(Stored items)
# # # #

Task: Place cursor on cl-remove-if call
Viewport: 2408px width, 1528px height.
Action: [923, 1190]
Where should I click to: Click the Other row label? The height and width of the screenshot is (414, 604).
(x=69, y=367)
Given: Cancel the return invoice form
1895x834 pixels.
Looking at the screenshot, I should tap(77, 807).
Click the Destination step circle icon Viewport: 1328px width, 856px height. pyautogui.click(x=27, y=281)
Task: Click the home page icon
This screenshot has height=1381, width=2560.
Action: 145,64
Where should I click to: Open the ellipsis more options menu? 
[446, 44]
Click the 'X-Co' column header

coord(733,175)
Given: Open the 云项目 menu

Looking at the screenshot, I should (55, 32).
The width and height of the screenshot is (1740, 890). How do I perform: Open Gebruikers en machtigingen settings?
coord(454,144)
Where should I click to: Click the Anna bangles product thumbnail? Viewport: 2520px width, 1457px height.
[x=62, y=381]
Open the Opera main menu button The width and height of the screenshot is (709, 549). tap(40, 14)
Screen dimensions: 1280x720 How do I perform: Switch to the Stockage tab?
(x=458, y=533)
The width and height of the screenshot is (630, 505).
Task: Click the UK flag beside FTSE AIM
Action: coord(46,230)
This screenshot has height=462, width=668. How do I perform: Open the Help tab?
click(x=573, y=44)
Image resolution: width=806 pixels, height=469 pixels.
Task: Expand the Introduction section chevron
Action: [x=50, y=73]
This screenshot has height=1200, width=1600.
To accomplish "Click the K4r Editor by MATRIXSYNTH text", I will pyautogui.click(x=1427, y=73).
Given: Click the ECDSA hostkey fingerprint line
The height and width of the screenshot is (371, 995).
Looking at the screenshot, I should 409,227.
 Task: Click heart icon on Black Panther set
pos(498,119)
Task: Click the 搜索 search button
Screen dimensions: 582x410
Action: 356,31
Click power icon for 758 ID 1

# # # #

SET EXERCISE
Please rewrite the items starting at the line containing "Given: Open the 云项目 menu" and ending at the last line of the items as a JSON list of strings, one string per line, leaving out blank lines.

RESPONSE BELOW
[
  "Given: Open the 云项目 menu",
  "Looking at the screenshot, I should (55, 32).",
  "The width and height of the screenshot is (1740, 890). How do I perform: Open Gebruikers en machtigingen settings?",
  "coord(454,144)",
  "Where should I click to: Click the Anna bangles product thumbnail? Viewport: 2520px width, 1457px height.",
  "[x=62, y=381]",
  "Open the Opera main menu button The width and height of the screenshot is (709, 549). tap(40, 14)",
  "Screen dimensions: 1280x720 How do I perform: Switch to the Stockage tab?",
  "(x=458, y=533)",
  "The width and height of the screenshot is (630, 505).",
  "Task: Click the UK flag beside FTSE AIM",
  "Action: coord(46,230)",
  "This screenshot has height=462, width=668. How do I perform: Open the Help tab?",
  "click(x=573, y=44)",
  "Image resolution: width=806 pixels, height=469 pixels.",
  "Task: Expand the Introduction section chevron",
  "Action: [x=50, y=73]",
  "This screenshot has height=1200, width=1600.",
  "To accomplish \"Click the K4r Editor by MATRIXSYNTH text\", I will pyautogui.click(x=1427, y=73).",
  "Given: Click the ECDSA hostkey fingerprint line",
  "The height and width of the screenshot is (371, 995).",
  "Looking at the screenshot, I should 409,227.",
  " Task: Click heart icon on Black Panther set",
  "pos(498,119)",
  "Task: Click the 搜索 search button",
  "Screen dimensions: 582x410",
  "Action: 356,31",
  "Click power icon for 758 ID 1"
]